- GOAL OF THE EXERCISE:
Filter the entries down to the lines containing "agent", and copy those lines.

- AVAILABLE DATA:
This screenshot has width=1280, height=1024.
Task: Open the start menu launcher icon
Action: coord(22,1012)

...

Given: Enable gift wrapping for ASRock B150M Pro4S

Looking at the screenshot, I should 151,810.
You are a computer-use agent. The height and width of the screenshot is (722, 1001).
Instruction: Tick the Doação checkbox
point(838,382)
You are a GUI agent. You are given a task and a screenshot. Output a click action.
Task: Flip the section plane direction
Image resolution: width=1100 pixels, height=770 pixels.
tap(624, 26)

...

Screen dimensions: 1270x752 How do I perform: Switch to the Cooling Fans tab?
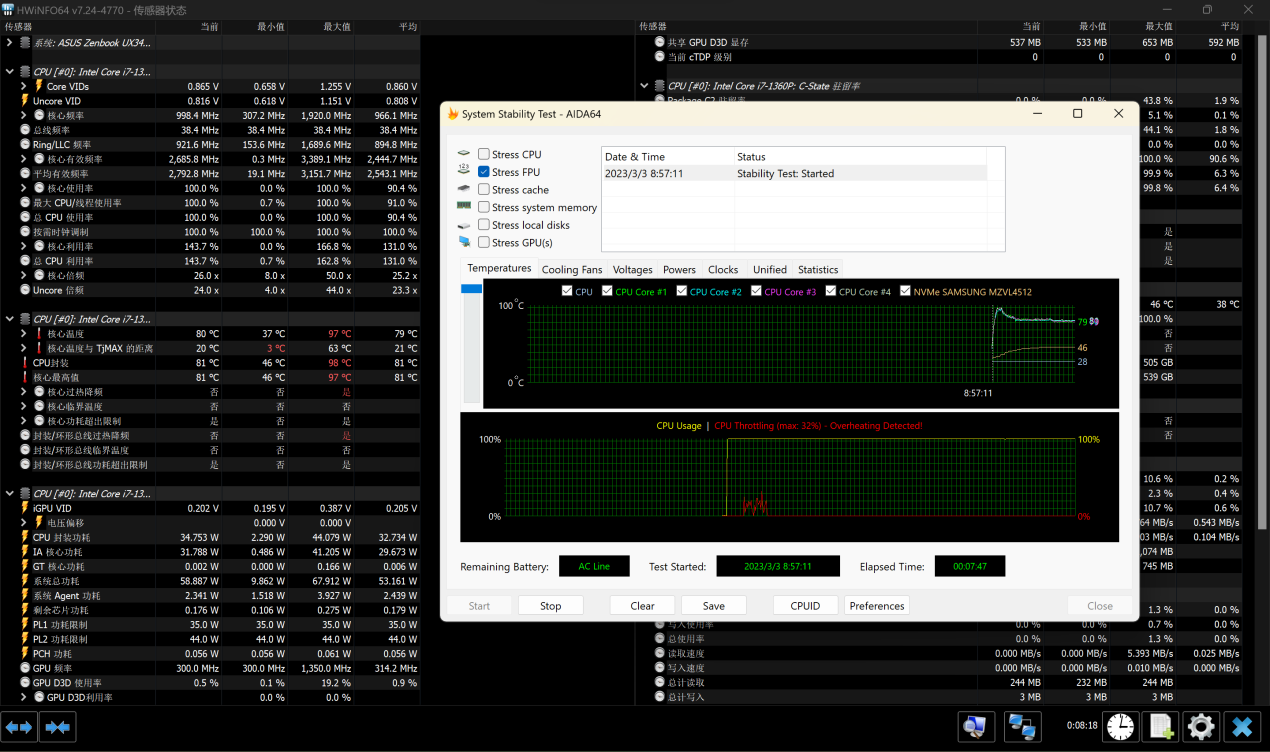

- ANSWER TO THE EXERCISE:
You are a computer-use agent. The height and width of the screenshot is (722, 1001).
You are a GUI agent. You are given a task and a screenshot. Output a click action.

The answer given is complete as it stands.